BRUXELLES . Dopo essere stata messa in amministrazione controllata per la gestione dell’economia e dei conti pubblici, la Grecia rischia di finire sotto tutela europea anche per la manifesta incapacità di far fronte all’onda anomala dei rifugiati che arrivano sulle sue coste dalla Turchia. Mentre la Polonia andava alle urne per sancire una vittoria delle destre, il presidente della Commissione Jean-Claude Juncker ha convocato ieri a Bruxelles un mini-vertice straordinario dei capi di governo dei Paesi che si trovano sulla rotta balcanica seguita dai profughi. Obiettivo: cercare di arginare un fenomeno che minaccia di consegnare ai partiti populisti e xenofobi i governi di mezza Europa. «Se falliamo in questo compito, le forze nazionaliste e di destra avranno gioco facile nel dire che l’Europa ha fallito », ha avvertito il cancelliere austriaco Werner Faymann. La Commissione europea ha messo sedici proposte concrete sul tavolo del vertice, cui hanno partecipato dieci premier di Paesi Ue (Germania, Olanda, Lussemburgo, Austria, Slovenia, Croazia, Ungheria, Romania, Bulgaria e Grecia), e tre dei Paesi di transito extra Ue (Serbia, Macedonia e Albania). Lo scopo è duplice: da una parte fare pressione sulla Grecia, punto di ingresso della rotta balcanica, perché eserciti un serio controllo alle proprie frontiere e non si limiti a traghettare i profughi in arrivo verso i Paesi europei confinanti; dall’altra convincere i governi dei Balcani a non erigere muri per deviare il flusso a danno dei vicini e a offrire condizioni vivibili ai rifugiati durante il lungo inverno che è ormai alle porte. «Nei Balcani non si può ragionare solo in una prospettiva nazionale. Occorre mettere in opera soluzioni europee», ha spiegato il premier lussemburghese Asselborn, presidente di turno della Ue.

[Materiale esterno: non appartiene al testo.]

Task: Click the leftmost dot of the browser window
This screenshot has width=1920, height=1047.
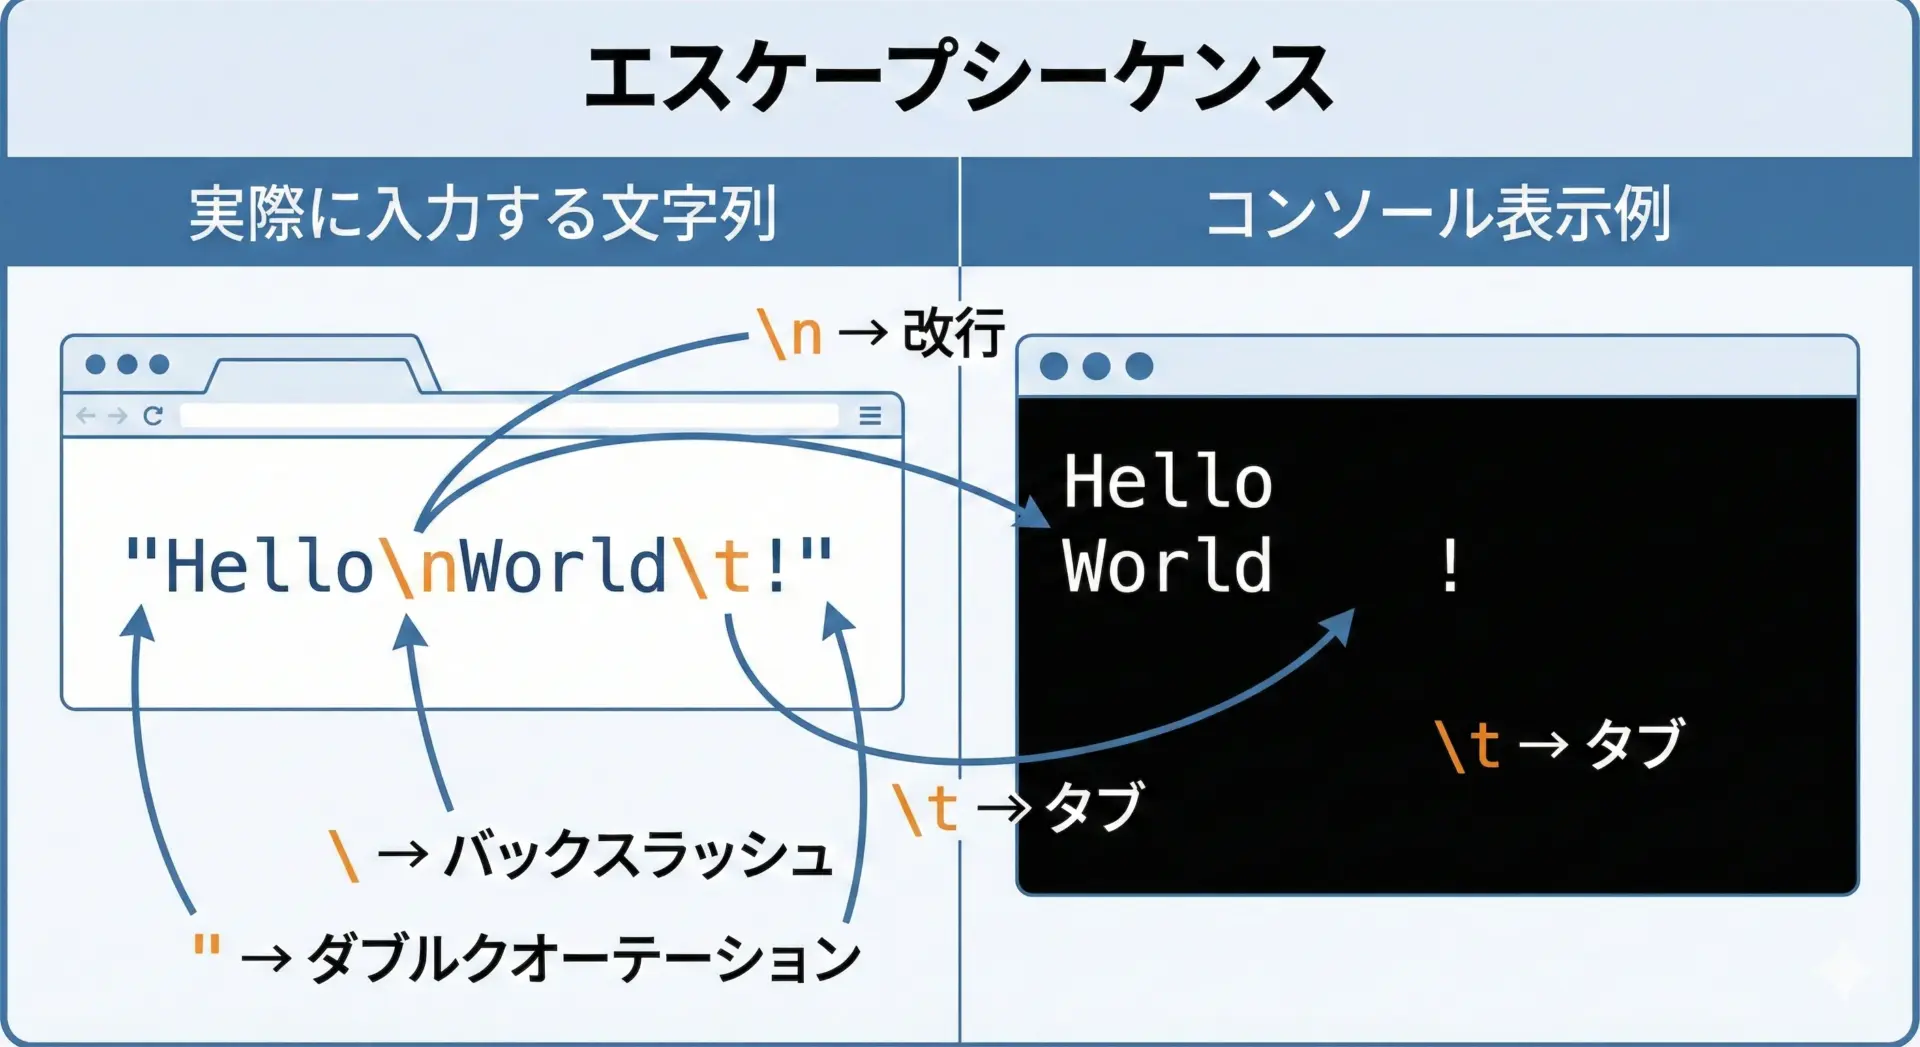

Ma l’accordo non è facile. Immediatamente, tra i partecipanti, è emersa una contrapposizione tra i Paesi che puntano il dito contro la Grecia, accusata di non esercitare nessun controllo sulle proprie frontiere e anzi di facilitare il passaggio dei profughi senza registrali e controllarli, e il premier Tsipras che denuncia l’egoismo nazionalista dei suoi vicini settentrionali. «Se la Grecia non è in grado di difendere le sue frontiere, suggerisco di andare là a difenderle noi. L’ho già detto molte volte, ma nessuno ci ha ascoltato », ha denunciato il premier ungherese di ultra-destra Viktor Orban. E lo stesso presidente di turno lussemburghese ha riconosciuto che «il Paese che più ha bisogno dell’aiuto Ue è la Grecia. Non possono farcela da soli, devono anche accettare il nostro aiuto». La Ue ha offerto di mandare 400 guardie di frontiera per aiutare Atene. Ma è chiaro che questo implicherebbe l’impegno dei greci a registrare i profughi in arrivo e a bloccare almeno quelli che non hanno manifestamente diritto all’asilo. «Per ora non c’è accordo sul documento », ha detto il premier bulgaro Boyko Borissov in una pausa del negoziato, aggiungendo di essere «preoccupato» per la trattativa in corso.
Tsipras, da parte sua, ha avuto gioco facile nel rimpallare la responsabilità sulla Turchia. «La Turchia non è stata invitata, quindi oggi la discussione sarà solo tra i Paesi che fanno parte del corridoio balcanico. Ma tutti sappiamo che questo ha un ingresso e l’ingresso è la Turchia. Sfortunatamente fino ad oggi è stato difficile trovare una soluzione perché una serie di paesi hanno adottato l’approccio “non nel mio giardino”».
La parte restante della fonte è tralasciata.